If the writing down of this timeless, ever-changing, dastan proved a difficult task, its translation into English must have been doubly so. The Urdu text Farooqi worked on was unpunctuated, in keeping with the dastan tradition, and ended only at the chapter breaks. It is a major achievement that Farooqi has managed to put in the required pauses and breaks without losing the unique characteristic of the dastan and its flow from one story to another.

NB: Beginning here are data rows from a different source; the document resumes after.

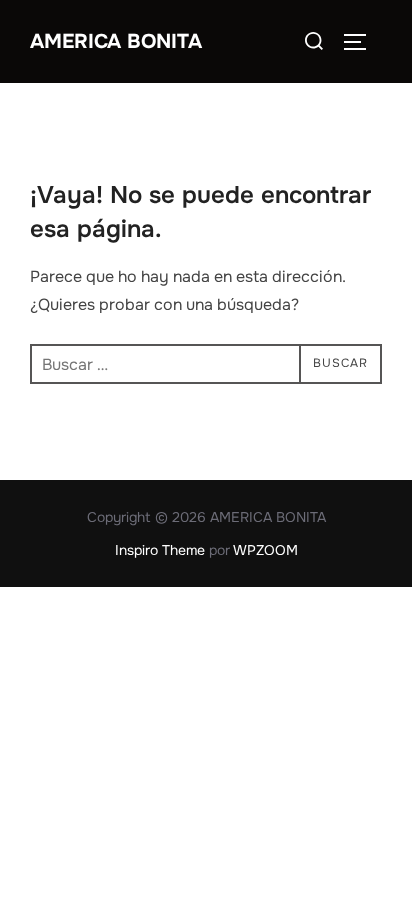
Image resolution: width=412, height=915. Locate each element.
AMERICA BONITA (116, 41)
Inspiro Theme (160, 550)
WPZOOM (265, 550)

At the heart of the tale is the love story of Hamza and his exquisitely beautiful Chinese lover, Mehr-Nigar, typically thwarted by her whimsical father, the Persian Emperor Naushervan, who himself had once been an admirer of the charm and the bravado of the Arab youth. As a condition for Hamza’s marriage to Mehr-Nigar, Naushervan sends him to slay rebellious devs in the mountain of Qaf. The intrigues of the Sassanid court and the overpowering ambitions of the princess of Qaf, whom Hamza reluctantly marries, delay the lovers’ union. But even when this much-awaited event takes place, the swiftly-moving tale cannot stop and catch its breath. A vortex of events takes the lovers, their children and grandchildren to their fates — all known to the wise vizier, Buzurjmehr.

It is not just beauty, heroism, wisdom and bravery that the dastan celebrates. Hamza, in fact, is often made out to be a vulnerable, fallible, bumbling hero, who has to be saved by divine intervention at times. The dastan forces Hamza to share equal space with his friend, Amar Ayyar, his complete opposite and a deliciously amoral trickster, who lays claim to the reverence that is Hamza’s due with his loyalty and commitment to friendship. It is Amar who protects Mehr-Nigar while Hamza goes demon-slaying and fails to keep his promises.

Amar, the underdog, the son of a camelier, provides the fun and the shock element to the grim tale of Hamza’s conquests (of land and women) with his magic and pranks. A top favourite among the pranks is to arrange drugged royal opponents in sexually explicit postures in the nude. The number and the variety of characters that crowd the canvas of the dastan are mind-boggling. Women are pawns in the political game of their fathers and brothers, but they are also strong enough to defy heroes and slay them. The tale, in this context, is as subversive as The Arabian Nights.

What drives the tale is the struggle of the fledgling “True Faith” to hold its own against the established religion of the fire-worshippers, and to conquer new ground. Conversions are an integral part of the tale. They are already a political weapon brandished to subdue adversaries. But there is no shame in acknowledging resistance to the cause. The converted often change sides and re-emerge as rivals. The sacred and the profane are mixed here in equal proportion. Prophets save heroes, but neither they nor the clerics are safe from ridicule.

Farooqi has opened a window to a very different world. Hopefully, it will be opened wider, instead of being closed firmly shut.